= WORK TO COMPLETE =
Scan the entries for the word "below". Every line that has it should be copied.

[Collected data entries]
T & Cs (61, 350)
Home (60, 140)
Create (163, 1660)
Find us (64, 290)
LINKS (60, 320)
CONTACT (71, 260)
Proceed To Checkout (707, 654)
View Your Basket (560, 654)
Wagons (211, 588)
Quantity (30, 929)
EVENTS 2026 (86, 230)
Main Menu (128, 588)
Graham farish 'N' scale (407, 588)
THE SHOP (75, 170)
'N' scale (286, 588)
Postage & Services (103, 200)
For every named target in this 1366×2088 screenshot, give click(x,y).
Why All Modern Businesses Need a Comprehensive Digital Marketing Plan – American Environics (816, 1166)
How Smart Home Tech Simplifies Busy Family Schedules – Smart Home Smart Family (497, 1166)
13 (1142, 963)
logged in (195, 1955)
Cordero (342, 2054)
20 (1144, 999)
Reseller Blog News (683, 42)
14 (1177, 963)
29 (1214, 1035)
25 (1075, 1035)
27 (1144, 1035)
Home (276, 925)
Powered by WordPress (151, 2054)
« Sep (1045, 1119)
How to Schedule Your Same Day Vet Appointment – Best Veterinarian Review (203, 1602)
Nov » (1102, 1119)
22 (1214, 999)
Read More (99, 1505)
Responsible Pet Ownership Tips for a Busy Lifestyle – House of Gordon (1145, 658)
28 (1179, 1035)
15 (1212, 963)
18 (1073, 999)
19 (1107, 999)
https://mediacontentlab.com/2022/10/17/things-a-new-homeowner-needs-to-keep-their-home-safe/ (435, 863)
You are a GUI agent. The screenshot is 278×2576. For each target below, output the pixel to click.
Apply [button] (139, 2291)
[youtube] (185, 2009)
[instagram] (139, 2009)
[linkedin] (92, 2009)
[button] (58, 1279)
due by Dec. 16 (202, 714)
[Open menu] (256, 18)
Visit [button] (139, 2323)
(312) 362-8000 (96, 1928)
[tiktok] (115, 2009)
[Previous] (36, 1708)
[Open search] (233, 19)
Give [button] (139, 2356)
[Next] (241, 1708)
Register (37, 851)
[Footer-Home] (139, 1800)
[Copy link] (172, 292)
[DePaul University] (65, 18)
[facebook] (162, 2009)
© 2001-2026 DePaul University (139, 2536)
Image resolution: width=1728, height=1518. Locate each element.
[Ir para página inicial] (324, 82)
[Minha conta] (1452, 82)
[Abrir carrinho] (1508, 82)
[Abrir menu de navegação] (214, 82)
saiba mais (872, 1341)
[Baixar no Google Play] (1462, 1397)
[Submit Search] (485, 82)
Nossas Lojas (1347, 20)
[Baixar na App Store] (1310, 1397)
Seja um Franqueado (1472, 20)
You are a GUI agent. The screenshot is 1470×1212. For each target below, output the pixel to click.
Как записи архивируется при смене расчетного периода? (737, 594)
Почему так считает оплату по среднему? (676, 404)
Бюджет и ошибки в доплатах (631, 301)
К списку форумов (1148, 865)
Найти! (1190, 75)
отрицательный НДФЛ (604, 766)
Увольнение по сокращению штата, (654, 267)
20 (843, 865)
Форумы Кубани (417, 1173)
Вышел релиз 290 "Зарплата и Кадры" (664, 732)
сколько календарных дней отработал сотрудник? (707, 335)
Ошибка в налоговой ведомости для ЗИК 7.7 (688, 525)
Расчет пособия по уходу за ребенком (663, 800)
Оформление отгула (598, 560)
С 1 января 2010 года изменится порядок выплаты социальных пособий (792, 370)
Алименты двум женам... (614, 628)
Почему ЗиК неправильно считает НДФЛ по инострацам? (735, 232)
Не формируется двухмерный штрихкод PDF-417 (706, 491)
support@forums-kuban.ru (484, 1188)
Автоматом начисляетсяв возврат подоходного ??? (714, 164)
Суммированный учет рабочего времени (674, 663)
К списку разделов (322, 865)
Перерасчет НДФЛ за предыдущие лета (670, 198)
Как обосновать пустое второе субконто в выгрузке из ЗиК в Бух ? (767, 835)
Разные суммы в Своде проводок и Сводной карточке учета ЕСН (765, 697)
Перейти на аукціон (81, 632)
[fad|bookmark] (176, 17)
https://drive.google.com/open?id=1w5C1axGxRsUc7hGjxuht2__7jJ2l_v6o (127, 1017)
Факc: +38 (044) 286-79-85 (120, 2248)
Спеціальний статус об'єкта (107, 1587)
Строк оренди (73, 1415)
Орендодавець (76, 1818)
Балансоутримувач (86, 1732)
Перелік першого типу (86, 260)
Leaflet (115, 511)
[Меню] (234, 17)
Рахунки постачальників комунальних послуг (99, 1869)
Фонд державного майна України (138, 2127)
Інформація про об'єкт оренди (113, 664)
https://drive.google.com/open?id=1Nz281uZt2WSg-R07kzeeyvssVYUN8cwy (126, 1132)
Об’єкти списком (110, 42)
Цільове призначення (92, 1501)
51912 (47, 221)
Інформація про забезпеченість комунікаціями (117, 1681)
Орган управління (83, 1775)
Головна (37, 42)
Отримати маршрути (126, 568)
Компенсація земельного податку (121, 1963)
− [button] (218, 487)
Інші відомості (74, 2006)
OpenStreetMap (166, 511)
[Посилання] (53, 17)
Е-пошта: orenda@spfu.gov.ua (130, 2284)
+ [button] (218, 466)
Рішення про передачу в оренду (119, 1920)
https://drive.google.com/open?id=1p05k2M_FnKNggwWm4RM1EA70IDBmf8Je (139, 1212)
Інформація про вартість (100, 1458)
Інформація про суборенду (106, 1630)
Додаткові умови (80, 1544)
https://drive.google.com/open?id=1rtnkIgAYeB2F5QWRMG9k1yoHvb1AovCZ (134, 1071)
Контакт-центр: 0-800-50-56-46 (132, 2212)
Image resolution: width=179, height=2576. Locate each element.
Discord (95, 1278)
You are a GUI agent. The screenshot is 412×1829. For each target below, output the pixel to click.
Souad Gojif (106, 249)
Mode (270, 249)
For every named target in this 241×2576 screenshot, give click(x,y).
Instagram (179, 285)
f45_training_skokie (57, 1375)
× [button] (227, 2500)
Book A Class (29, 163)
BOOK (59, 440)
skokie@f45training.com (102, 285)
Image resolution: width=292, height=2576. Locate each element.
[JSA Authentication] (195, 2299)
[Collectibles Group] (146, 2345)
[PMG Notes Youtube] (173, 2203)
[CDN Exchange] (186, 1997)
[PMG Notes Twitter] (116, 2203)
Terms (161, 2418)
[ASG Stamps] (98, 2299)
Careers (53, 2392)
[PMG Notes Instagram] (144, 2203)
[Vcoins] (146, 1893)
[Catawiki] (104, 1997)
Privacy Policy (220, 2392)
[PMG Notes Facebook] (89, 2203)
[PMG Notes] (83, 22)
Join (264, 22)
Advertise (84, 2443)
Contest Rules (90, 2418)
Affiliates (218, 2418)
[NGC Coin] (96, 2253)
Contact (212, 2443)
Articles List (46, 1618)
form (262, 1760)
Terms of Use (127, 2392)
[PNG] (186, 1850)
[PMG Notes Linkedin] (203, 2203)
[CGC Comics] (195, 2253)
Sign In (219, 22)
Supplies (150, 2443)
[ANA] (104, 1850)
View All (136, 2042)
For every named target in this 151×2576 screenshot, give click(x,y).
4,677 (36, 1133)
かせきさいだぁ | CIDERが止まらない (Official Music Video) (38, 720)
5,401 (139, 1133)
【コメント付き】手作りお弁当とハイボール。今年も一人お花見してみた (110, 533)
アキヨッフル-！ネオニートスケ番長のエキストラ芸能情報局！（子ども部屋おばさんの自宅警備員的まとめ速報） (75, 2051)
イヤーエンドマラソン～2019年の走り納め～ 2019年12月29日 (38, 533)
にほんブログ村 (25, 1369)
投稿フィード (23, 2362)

= WRITTEN ANSWER =
You are a GUI agent. The screenshot is 278×2576. For each target below, output the pixel to click.
You are a GUI agent. The screenshot is 1470×1212. For each target below, output the pixel to click.
You are a GUI agent. The screenshot is 412×1829. For each target below, output the pixel to click.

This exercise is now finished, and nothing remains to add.